El método Topsy Turvy y el huerto colgante sin suelo tradicional

  • Aprovechar recipientes reciclados (baldes, cajas, garrafas, botellas, pallets) permite montar un huerto colgante y en contenedores casi sin gasto.
  • El método Topsy Turvy y otros sistemas invertidos o verticales funcionan si se cuida el sustrato, el riego y la protección de raíces frente al sol y al calor.
  • Elegir bien el volumen y tipo de maceta según cada cultivo (tomate, frutilla, lechuga, pimientos, calabacines…) marca la diferencia en vigor y cosecha.
  • Un buen sustrato ligero y bien drenado, con abono orgánico ajustado, evita encharcamientos, hongos y carencias nutritivas en cualquier montaje de huerto urbano.

plantas si no tiene suelo o jardin

Si tienes poca tierra o prácticamente no dispones de suelo cultivable, pero sueñas con recolectar tomates y frutillas (fresas) en casa, el llamado método Topsy Turvy y los huertos colgantes y en contenedor son una salida estupenda.

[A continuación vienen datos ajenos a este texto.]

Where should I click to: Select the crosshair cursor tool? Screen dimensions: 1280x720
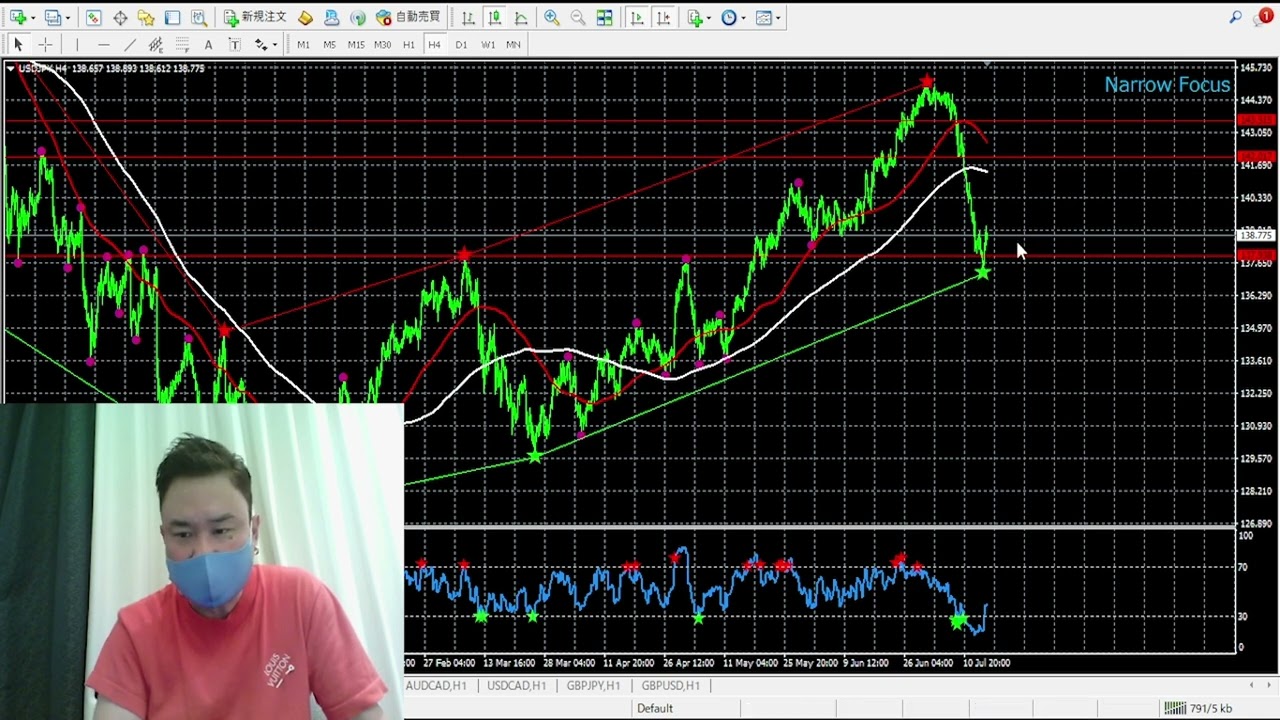tap(45, 44)
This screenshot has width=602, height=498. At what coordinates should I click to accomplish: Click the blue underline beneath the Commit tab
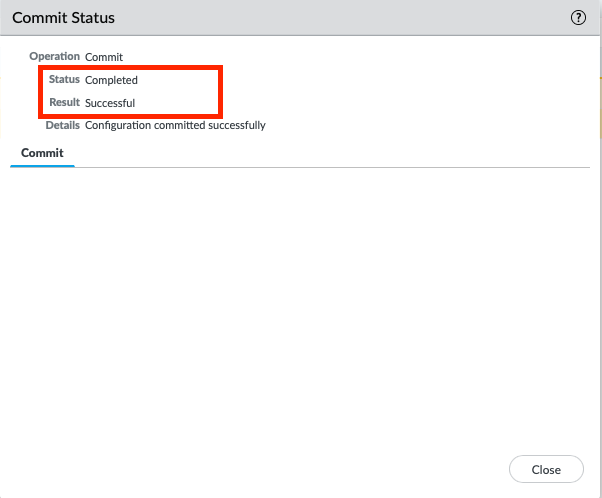point(42,166)
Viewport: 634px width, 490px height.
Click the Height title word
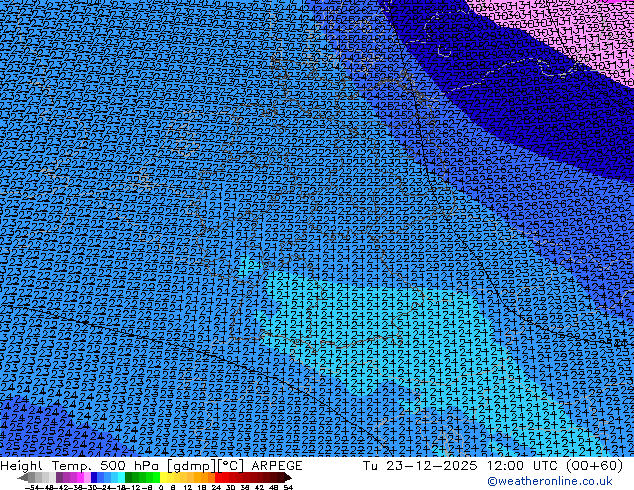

No se trata sólo de colgar una maceta boca abajo: detrás hay decisiones sobre recipientes, sustrato, drenaje, riego y elección de variedades que marcan la diferencia entre una planta enclenque y una cosecha generosa.

En este artículo vas a encontrar una guía muy completa, basada en multitud de experiencias reales: desde quien acumula decenas de baldes de 17 litros para trasplantar todo su macetohuerto, hasta los que plantan en cajas de fruta, garrafas, pallets, cajones de armario, mesas de cultivo caseras o incluso jardineras colgantes hechas con botellas de refresco.

Lo vamos a hilar todo alrededor de la idea central: cómo montar sistemas colgantes o en contenedor (incluido el estilo Topsy Turvy) para tomates y frutillas sin usar la típica tierra de jardín.

Qué es realmente el método Topsy Turvy (y qué no)

Lo que popularmente se conoce como método Topsy Turvy no es más que un sistema de cultivo invertido: la planta, normalmente una tomatera o pimiento, se planta en un recipiente colgante y el tallo sale por un agujero en la parte inferior, creciendo hacia abajo por gravedad. La bolsa o maceta se rellena con sustrato y la boca superior queda arriba para regar.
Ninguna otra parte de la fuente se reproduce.